• INFORMATION GIVEN:
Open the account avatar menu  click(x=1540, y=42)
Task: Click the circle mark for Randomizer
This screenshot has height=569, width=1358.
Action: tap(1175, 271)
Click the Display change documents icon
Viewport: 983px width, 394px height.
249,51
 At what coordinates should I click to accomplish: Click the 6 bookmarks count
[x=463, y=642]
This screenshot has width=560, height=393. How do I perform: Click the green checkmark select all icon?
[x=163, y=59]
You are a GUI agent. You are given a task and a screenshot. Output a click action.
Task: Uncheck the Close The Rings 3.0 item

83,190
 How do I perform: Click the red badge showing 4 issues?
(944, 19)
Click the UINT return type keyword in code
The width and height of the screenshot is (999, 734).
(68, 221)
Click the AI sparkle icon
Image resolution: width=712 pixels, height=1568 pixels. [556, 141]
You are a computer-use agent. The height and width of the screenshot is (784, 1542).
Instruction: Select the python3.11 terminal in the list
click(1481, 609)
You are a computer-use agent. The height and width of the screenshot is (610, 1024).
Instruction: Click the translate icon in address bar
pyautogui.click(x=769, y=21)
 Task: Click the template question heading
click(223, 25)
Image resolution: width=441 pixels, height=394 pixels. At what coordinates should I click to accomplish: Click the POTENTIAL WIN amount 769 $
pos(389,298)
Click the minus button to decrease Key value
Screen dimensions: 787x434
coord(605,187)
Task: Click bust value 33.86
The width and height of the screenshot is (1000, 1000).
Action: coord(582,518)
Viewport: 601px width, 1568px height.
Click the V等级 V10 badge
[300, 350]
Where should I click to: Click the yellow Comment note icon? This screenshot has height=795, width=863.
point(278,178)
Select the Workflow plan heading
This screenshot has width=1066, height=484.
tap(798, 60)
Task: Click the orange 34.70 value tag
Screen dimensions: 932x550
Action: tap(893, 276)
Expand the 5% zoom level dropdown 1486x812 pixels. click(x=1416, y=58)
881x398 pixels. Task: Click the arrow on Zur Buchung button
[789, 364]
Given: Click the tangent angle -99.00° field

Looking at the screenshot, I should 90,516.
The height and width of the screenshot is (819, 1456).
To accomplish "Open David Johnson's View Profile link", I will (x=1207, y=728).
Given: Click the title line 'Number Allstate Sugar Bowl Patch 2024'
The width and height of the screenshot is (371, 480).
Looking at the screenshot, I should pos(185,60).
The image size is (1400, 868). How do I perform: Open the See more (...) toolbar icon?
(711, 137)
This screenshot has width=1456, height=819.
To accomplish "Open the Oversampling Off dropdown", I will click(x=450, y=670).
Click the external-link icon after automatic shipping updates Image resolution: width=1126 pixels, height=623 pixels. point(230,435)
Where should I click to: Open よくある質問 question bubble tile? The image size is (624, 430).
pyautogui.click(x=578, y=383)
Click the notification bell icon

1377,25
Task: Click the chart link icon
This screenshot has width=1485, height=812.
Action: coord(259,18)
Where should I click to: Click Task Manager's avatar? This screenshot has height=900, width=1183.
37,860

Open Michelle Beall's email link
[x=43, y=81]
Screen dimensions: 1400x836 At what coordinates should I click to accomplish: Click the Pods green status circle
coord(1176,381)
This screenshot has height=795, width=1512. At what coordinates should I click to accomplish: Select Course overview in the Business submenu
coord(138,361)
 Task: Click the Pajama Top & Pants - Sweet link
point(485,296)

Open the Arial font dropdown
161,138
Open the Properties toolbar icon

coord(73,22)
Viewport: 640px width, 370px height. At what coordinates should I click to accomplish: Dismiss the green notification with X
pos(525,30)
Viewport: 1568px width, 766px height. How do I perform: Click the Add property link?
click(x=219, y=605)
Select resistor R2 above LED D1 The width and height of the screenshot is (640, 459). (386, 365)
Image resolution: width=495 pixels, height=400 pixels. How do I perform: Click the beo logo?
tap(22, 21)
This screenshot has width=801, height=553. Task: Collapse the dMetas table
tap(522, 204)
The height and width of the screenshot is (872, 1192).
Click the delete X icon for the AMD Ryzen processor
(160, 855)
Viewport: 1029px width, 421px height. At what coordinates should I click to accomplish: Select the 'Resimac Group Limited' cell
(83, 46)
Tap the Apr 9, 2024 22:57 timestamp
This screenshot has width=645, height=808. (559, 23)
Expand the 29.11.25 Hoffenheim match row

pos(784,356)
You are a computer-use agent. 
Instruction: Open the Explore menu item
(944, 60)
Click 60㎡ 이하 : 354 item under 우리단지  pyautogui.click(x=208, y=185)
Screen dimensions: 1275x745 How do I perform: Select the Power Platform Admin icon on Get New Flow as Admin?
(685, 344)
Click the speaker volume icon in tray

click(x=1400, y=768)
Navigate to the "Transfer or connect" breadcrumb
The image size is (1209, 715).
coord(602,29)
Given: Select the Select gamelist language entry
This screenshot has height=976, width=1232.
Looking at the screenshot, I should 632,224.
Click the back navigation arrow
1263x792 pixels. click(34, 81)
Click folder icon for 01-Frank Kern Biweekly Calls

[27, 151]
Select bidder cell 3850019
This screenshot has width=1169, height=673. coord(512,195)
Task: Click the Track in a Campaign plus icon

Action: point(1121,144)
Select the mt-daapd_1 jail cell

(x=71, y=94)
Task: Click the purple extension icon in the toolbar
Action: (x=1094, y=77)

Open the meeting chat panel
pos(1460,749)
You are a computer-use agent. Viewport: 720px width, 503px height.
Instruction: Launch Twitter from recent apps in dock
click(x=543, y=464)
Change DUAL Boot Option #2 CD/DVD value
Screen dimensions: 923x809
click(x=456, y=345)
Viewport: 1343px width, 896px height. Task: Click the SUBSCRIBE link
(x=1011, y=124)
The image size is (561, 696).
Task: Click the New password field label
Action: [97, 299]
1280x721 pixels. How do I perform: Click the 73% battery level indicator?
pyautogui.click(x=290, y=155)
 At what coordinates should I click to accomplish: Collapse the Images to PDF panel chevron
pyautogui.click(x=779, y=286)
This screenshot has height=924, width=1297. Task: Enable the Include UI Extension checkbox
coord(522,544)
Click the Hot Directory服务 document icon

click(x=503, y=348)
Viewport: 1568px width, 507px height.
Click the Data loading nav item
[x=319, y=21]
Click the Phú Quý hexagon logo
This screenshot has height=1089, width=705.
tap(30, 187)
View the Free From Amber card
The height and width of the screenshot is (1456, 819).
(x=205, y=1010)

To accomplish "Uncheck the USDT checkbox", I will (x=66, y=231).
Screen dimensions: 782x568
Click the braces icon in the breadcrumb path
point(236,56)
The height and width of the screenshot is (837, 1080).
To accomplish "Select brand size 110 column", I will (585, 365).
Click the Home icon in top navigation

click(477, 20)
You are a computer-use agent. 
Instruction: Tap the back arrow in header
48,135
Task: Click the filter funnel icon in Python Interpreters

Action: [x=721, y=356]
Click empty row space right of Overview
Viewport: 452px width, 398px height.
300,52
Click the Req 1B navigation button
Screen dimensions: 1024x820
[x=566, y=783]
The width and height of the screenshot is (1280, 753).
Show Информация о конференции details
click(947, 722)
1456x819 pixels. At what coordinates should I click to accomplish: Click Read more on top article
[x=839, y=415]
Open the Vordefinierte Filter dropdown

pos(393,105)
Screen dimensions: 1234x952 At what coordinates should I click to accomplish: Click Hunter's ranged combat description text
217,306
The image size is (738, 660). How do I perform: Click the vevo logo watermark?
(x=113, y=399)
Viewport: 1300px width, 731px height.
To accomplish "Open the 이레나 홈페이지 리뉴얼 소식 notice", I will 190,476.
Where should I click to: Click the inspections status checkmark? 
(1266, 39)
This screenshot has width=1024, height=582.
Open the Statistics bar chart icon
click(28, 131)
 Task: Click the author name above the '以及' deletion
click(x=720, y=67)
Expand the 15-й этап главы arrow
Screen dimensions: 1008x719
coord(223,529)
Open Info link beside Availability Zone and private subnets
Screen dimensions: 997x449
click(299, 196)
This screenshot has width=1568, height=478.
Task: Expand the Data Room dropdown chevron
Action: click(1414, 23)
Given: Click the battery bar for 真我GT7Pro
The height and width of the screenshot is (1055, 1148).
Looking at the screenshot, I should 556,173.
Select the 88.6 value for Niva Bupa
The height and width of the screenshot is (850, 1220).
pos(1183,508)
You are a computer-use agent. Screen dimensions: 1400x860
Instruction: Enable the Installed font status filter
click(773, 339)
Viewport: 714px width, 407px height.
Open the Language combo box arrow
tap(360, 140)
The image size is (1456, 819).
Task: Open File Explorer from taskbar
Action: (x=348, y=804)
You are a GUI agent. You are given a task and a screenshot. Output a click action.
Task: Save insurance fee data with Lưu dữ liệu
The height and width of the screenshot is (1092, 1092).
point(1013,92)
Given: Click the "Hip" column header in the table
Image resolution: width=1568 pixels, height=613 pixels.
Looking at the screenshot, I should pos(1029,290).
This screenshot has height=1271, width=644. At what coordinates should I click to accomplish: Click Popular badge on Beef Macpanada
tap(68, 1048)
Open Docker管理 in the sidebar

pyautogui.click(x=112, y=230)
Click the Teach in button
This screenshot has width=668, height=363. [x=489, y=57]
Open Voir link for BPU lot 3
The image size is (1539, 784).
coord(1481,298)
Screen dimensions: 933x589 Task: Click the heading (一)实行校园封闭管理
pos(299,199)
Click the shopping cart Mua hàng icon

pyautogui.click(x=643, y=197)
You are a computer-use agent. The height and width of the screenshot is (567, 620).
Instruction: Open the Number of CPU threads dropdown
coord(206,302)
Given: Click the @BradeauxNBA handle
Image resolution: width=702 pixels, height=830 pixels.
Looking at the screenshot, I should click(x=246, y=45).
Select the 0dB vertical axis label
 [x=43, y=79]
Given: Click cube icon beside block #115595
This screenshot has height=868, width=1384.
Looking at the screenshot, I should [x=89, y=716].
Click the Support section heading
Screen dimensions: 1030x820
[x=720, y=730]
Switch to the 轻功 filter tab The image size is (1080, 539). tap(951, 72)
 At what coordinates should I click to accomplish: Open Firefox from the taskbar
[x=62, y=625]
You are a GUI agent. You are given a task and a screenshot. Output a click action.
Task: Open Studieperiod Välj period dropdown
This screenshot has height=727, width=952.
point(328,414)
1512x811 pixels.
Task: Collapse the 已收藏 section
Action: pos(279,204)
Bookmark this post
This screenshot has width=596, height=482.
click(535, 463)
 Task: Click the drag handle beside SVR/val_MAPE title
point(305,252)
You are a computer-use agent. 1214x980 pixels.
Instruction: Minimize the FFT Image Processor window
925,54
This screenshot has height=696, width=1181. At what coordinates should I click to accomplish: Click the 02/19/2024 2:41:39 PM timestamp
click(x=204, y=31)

• STATED EXERCISE: Rewrite the stretch from the line containing "Select the Workflow plan heading" through the line containing "Expand the 5%", replacing "orange" with "amber" and leaving everything else unchanged.

• ANSWER FOR THIS EXERCISE:
Select the Workflow plan heading
This screenshot has width=1066, height=484.
tap(798, 60)
Task: Click the amber 34.70 value tag
Screen dimensions: 932x550
Action: tap(893, 276)
Expand the 5% zoom level dropdown 1486x812 pixels. click(x=1416, y=58)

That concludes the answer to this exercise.